A drug that’s long been used to treat rheumatoid arthritis and other autoimmune diseases has been linked to dozens of deaths in the U.S. and Australia, mainly because patients have taken it daily rather than the recommended weekly dose, according to a new study published in the Medical Journal of Australia.

Methotrexate was originally developed and is still used for chemotherapy because of its ability to stop the growth and spread of tumors. Because it is also effective as an immune system inhibitor, low doses of methotrexate became a front line therapy for rheumatoid arthritis in the 1950’s. It is also used to treat psoriasis, lupus, sarcoidosis, and inflammatory bowel diseases such as Crohn’s.

Researchers say methotrexate is safe when taken once or twice a week, but the drug is so potent that accidental daily dosing can be lethal.

“The unusual dosing schedule of low dose methotrexate is associated with a risk that it will be prescribed, dispensed or administered daily instead of weekly,” said lead author Rose Cairns, PhD, of the NSW Poisons Information Centre in Australia.

“Used appropriately, methotrexate is considered safe and efficacious; accidental daily dosing, however, can potentially be lethal. Higher or more frequent doses can result in gastro-intestinal mucosal ulceration, hepatotoxicity, myelosuppression, sepsis and death.”

In a review of medication errors in Australia from 2004 to 2014, researchers linked methotrexate to 22 deaths, including seven cases in which erroneous daily dosing was documented. One patient took methotrexate for 10 consecutive days. Reasons for the errors included patient misunderstanding and incorrect packaging of the drug by pharmacists.

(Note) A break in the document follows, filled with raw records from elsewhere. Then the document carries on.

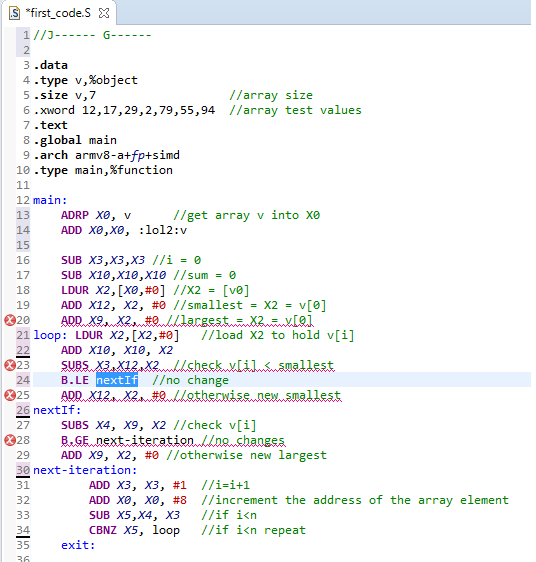
Task: Click the error marker on line 23
Action: [10, 365]
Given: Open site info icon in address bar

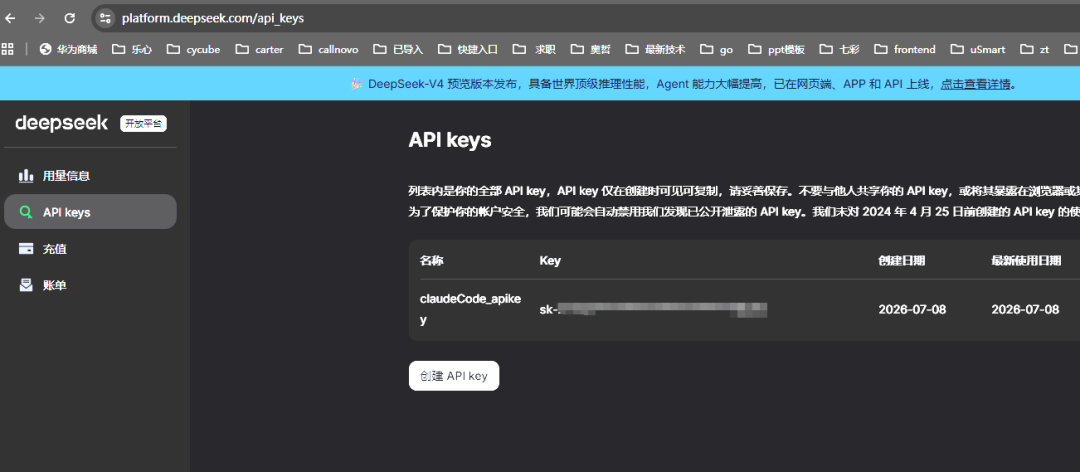Looking at the screenshot, I should (x=105, y=19).
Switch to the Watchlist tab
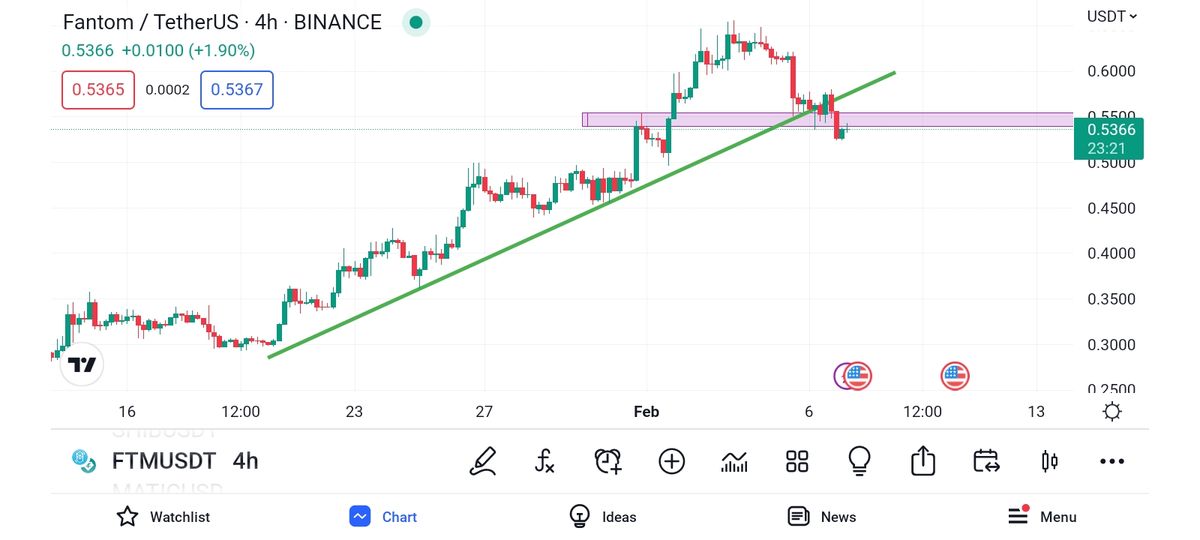 tap(163, 517)
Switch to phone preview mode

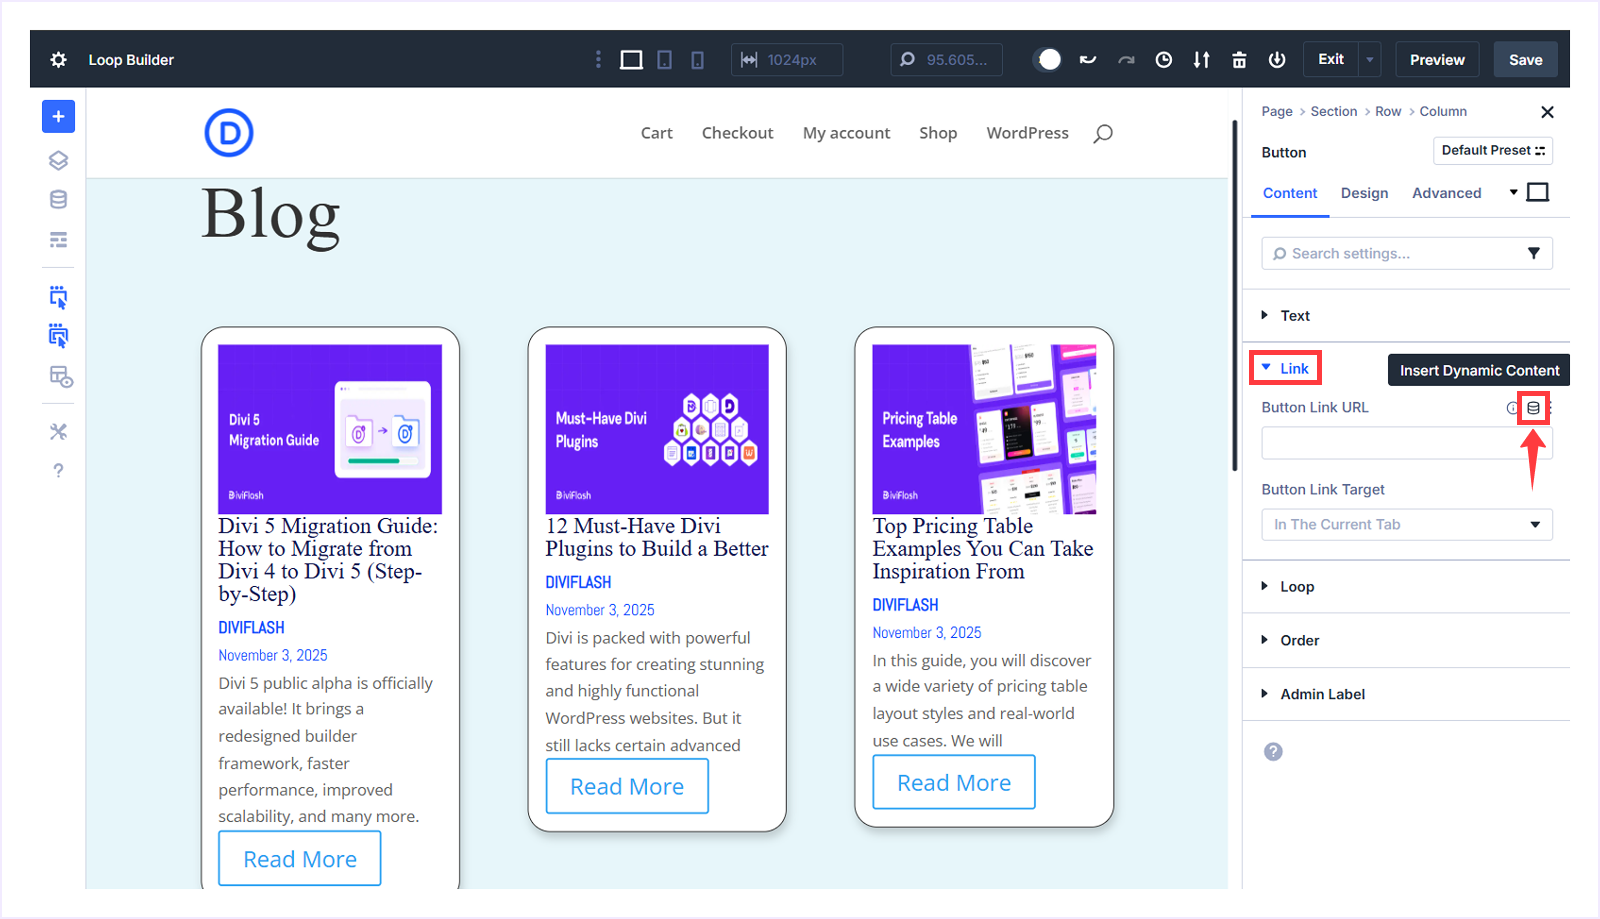click(x=696, y=59)
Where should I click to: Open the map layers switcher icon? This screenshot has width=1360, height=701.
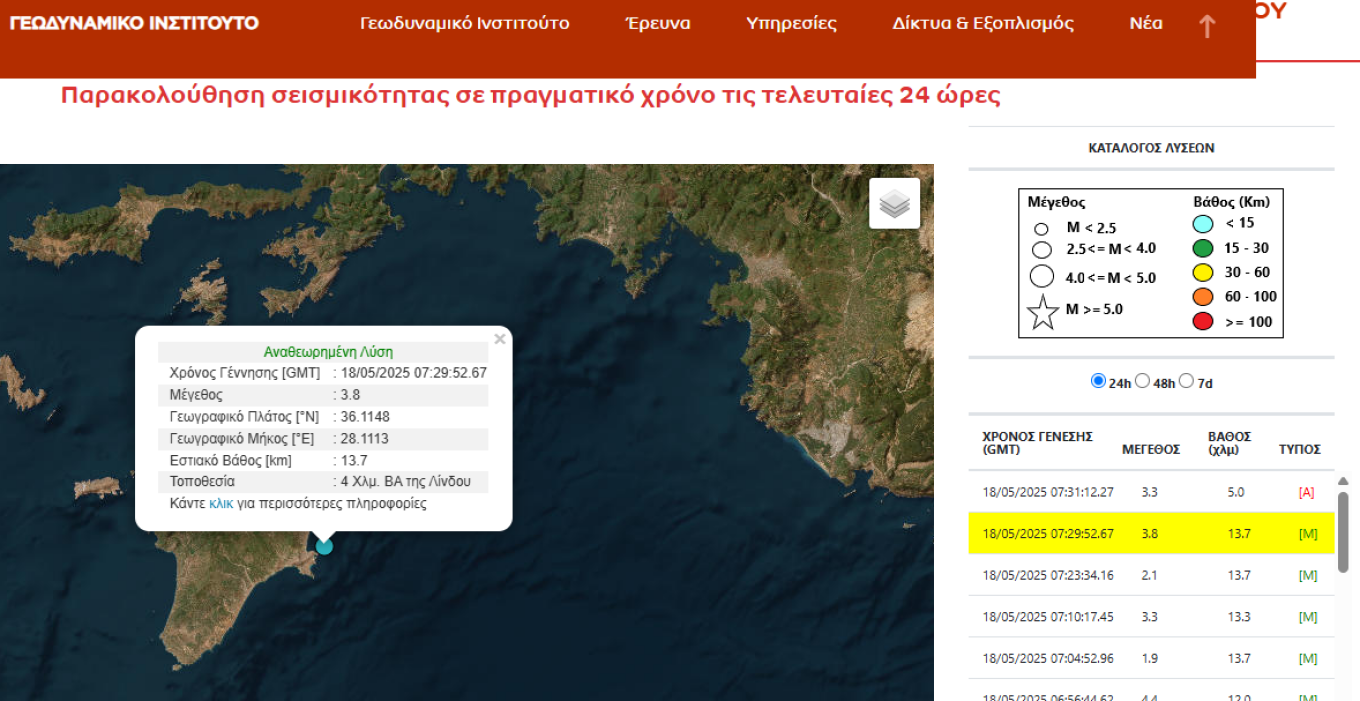coord(894,203)
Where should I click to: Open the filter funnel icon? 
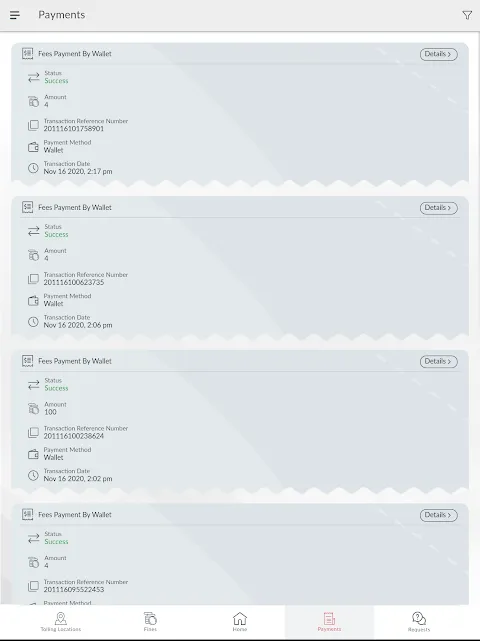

A similar study of medication errors in the U.S. over a 4 year period identified over 100 methotrexate dosing errors that resulted in 25 deaths. Over a third (37%) of the errors were attributed to the prescriber, 20% to the patient, 19% to pharmacists, and 18% to administration by a health care professional.

The researchers also found a “worrying increase” in the number of medication errors just in the past year.

“It is difficult to explain this increase, but the risk of methotrexate medication error may be increasing as the population ages. Older people may be at increased risk because of a range of problems that includes confusion, memory difficulties, and age-related decline in visual acuity,” said Cairns.

Cairns and her colleagues say more needs to be done by drug makers and health professionals to reduce the risk of methotrexate overdosing, such as clearer labeling, smaller sized packages, and distinctly colored tablets.

"Methotrexate use is likely to continue increasing as Australia's population ages, so that additional measures are needed to prevent these errors," the authors concluded.